BEGIN SUPPLIED MATERIAL
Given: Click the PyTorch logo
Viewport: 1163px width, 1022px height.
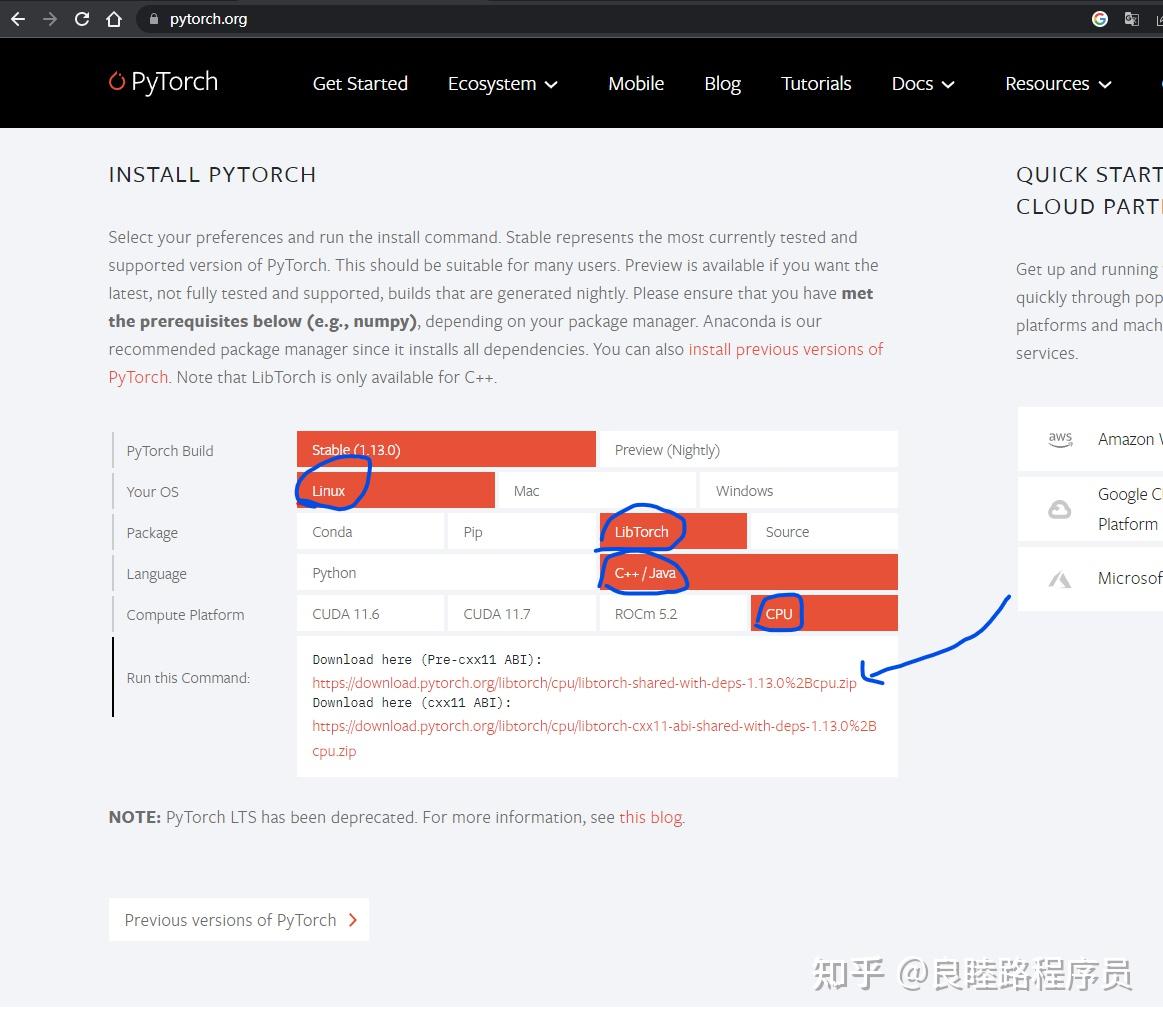Looking at the screenshot, I should pyautogui.click(x=162, y=82).
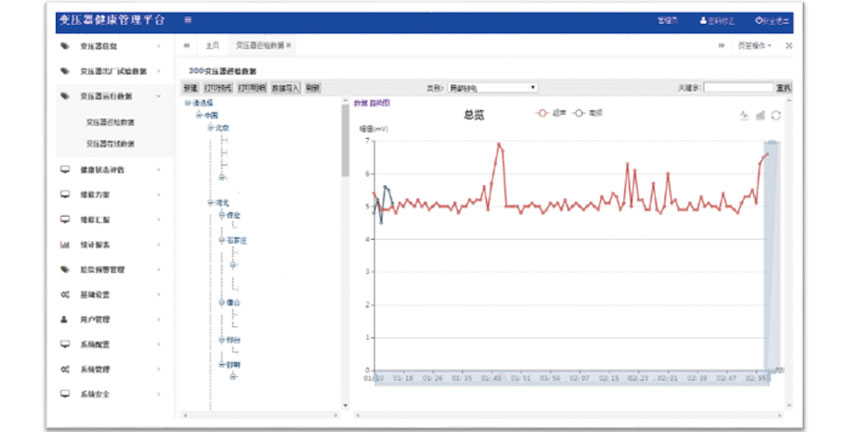Click the 关键字 search input field

point(738,88)
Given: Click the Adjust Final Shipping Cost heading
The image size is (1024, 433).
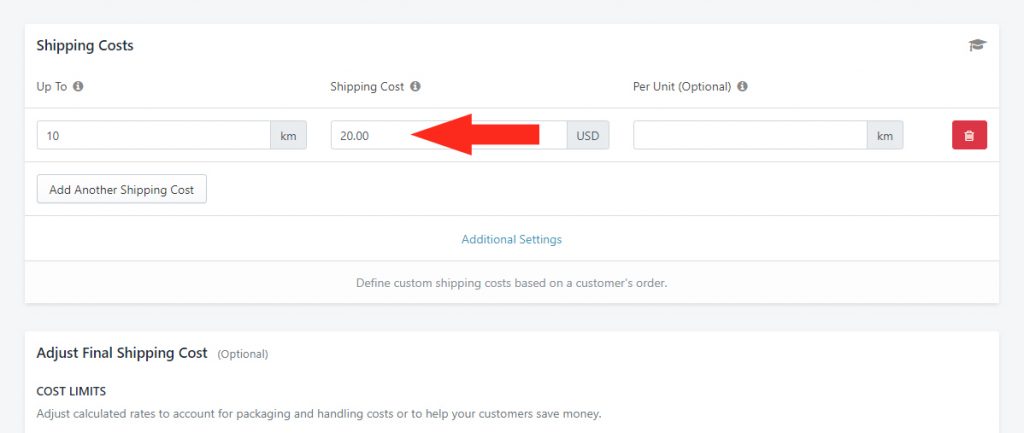Looking at the screenshot, I should [x=122, y=353].
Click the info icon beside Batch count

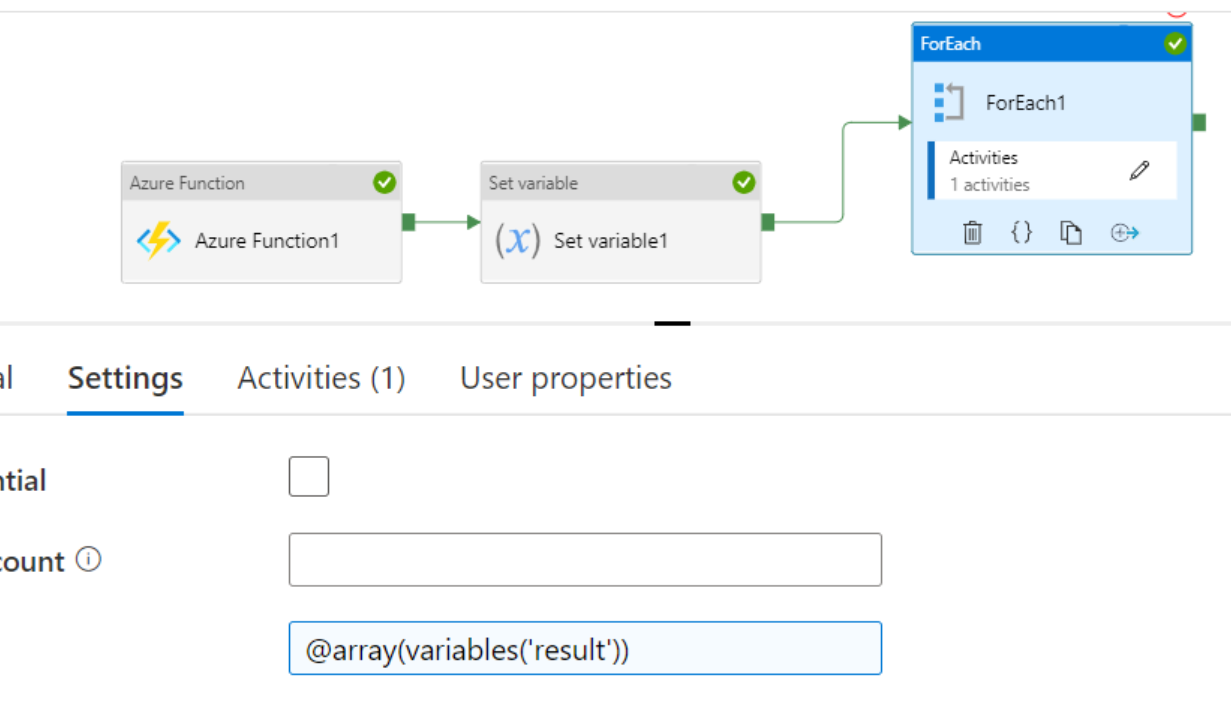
END SUPPLIED MATERIAL
Beginning at the line with "Viewport: 1163px width, 1022px height.", reproduce word for word each line through the last line of the records. Include both ends but no pictures.

Viewport: 1163px width, 1022px height.
Looking at the screenshot, I should pyautogui.click(x=162, y=82).
Click the 关键字 search input field

point(738,88)
Given: Click the Adjust Final Shipping Cost heading
The image size is (1024, 433).
Looking at the screenshot, I should [x=122, y=353].
Click the info icon beside Batch count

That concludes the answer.